Welner appeared on Fox & Friends to try to answer the question as to why Stephen Paddock opened fire on a Las Vegas concert Sunday night. Offering his perspective that Paddock did not seem to fit the profile of many other mass shooters, he concluded that he must have had a cause, and that cause must have been guns themselves.
“Absolutely, people who are gun enthusiasts and who are populists or nationalists in this country are dehumanized. They’re demonized,” Welner said, agreeing with the completely unfounded assumption that Paddock perceived the attendees of a country music festival as being gun-toting Trump supporters. “His mind-set is that they deserve to die.”
Welner insisted he wasn’t speculating and didn’t know Paddock’s ideology, but nevertheless continued, “What I am saying is when you kill complete strangers and try to kill as many as possible, you’re trying to create a spectacle.” And to Welner, CNN is to blame for helping create that spectacle.

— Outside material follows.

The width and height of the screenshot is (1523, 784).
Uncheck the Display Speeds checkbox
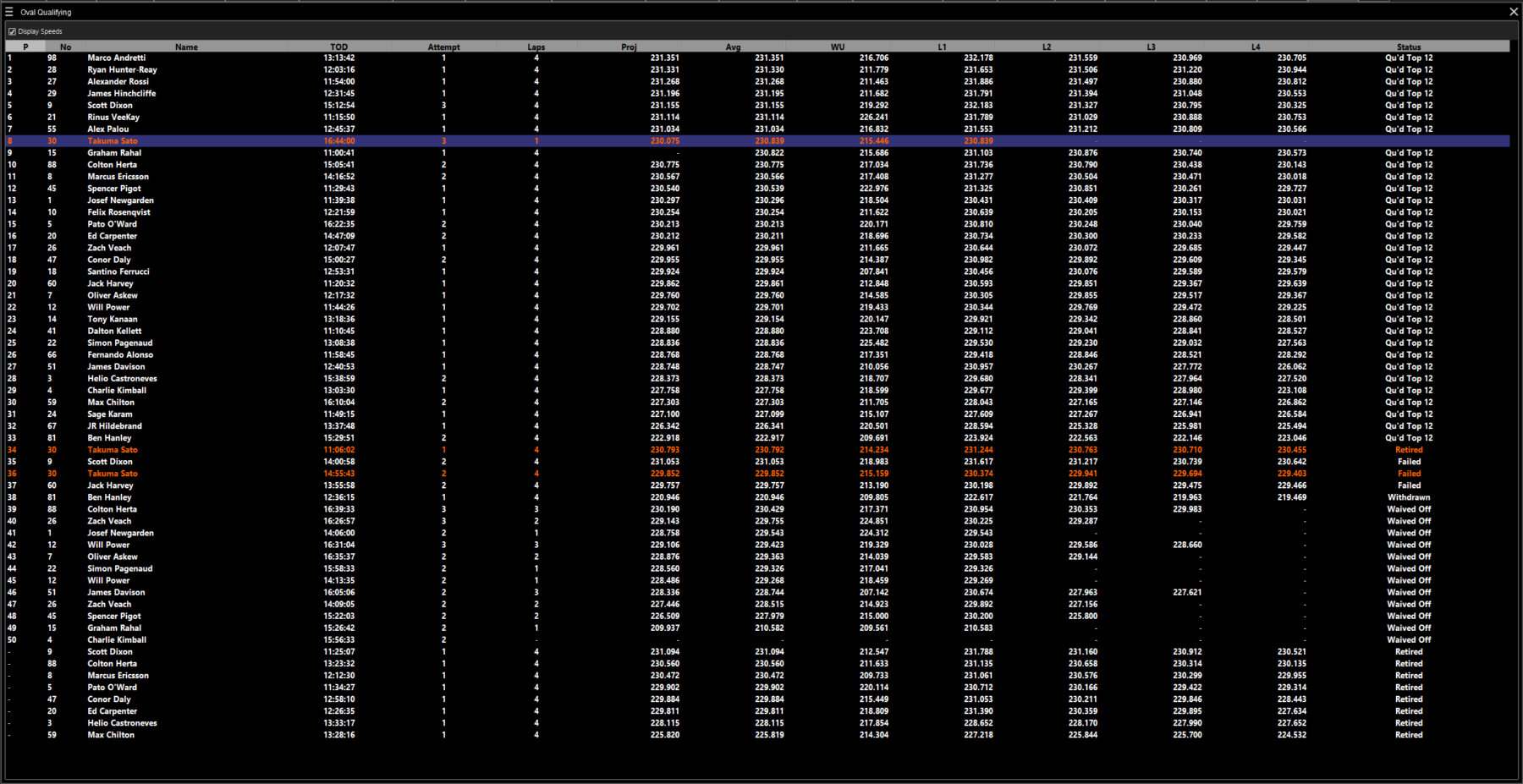click(x=13, y=31)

Welner has a long history of defending conservative positions in his arm-chair diagnoses of various people. For example, he defended President Trump as the “embodiment of healthy narcissism.” He blamed the San Bernardino shooting on “the state of feminism in Muslim America,” suggesting that attack could have been “the birth of ISIS in America.”
After the Sandy Hook shooting, Welner blamed the violence on video games, telling the ladies of The View, “The major myth of this that we are all making a mistake about is to focus on guns and mental health at the bottom of this. Guns may make things worse, guns may be a contributor, some people are mentally ill and deserve help and need help but aren’t getting it — I get it — but that’s not why this is happening.” He asserted then, as he did Tuesday morning, that as long as the media creates a spectacle, it’ll inspire other shooters.
So far, investigators have found no evidence that would explain Paddock’s motive for the shooting.